It would seem the resulting backlash that many of the rumours received has resulted in a budget that “could have been worse”. Those already with an Inheritance Tax issue will likely feel the most hard done by with changes to how pensions and businesses are treated moving forward.
We will now try to, very briefly, break down what we feel were the key announcements made in terms of financial planning.
Capital Gains Tax
It seemed inevitable that there would be some movement here but it is maybe not quite as severe as many commentators suggested. It was announced that Capital Gains Tax (CGT) will move from a lower rate of 10% and a higher rate of 20% to a lower rate of 18% and a higher rate of 24%. These changes will come into effect as of 30th October 2024 with residential CGT rates remaining at 18% and 24%. Business Asset Disposal Relief will remain at £1m but with the rates of tax rising from 10% to 14% in April 2025 and then 18% in April 2026.
Inheritance Tax
From April 2027 any pension funds that are remaining after death will form part of a person’s estate for inheritance tax (IHT). This will likely change quite a few of our client’s financial plans moving forward. Before this change, for some clients, pensions were going to be the last asset used for income in retirement or left entirely as a legacy since they weren’t liable to inheritance tax. One benefit is that we have 18 months to review plans and we will be sure to have those conversations with affected clients as and when we next meet.
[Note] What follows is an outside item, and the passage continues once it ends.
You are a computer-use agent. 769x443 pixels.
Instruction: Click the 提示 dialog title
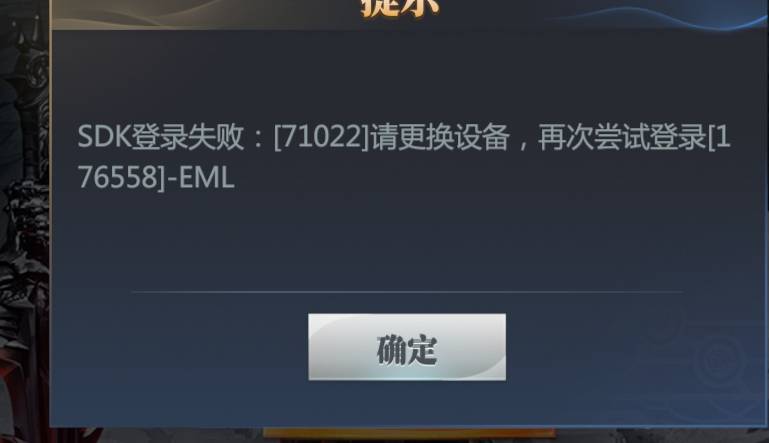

Elsewhere, Inheritance Tax Nil Rate Bands remain at £325k and an additional £175k for residential property passed on to direct descendants. These have been frozen for an additional two years until 2030. The underlying rate of IHT has not been changed and this remains at 40%.
What has changed is some of the benefits for business owners and those investing in businesses. Previously, if you owned a trading business on death, that business would qualify for Business Relief meaning it was taxable at 0% for IHT no matter the value. From April 2026, as we understand it, the first £1m will still be at 0% but the value of the business above £1m will be liable to inheritance tax at an effective rate of 20% due to there now only being a 50% relief. Again, this could have significant implications for many of our business owner clients and will be something for us to discuss in due course.
AIM shares, which also previously attracted full relief, will now only receive a 50% reduction, so an effective rate of 20%.
Other Key Points
Pension tax free cash was left untouched, the pension lifetime allowance remains abolished, and the rules around how much you can contribute to pensions annually are staying the same. Lastly, dividend tax rates were not touched which at one point was being rumoured as well.
Summary
As is often the case with an announcement such as this, there is always a bit more devil in the details. Once the full publication is released there may be more to analyse and to discuss but unless we contact you, we’re happy to pick up these conversations at your next annual meeting. If however, you would like to speak to us before then, please let us know. Hopefully this provides you with an idea of our thoughts given what we have had sight of thus far.
Footnotes
None of the above should be treated as advice.